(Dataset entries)
____

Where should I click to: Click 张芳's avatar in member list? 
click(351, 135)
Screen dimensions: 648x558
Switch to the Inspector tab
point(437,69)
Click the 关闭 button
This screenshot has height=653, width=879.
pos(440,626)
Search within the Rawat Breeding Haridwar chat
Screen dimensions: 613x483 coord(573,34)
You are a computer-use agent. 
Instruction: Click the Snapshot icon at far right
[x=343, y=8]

____

Only exact copies of the lines from the one containing "Instruction: Click the" to the end of the records belong in the answer.

Instruction: Click the Snapshot icon at far right
[x=343, y=8]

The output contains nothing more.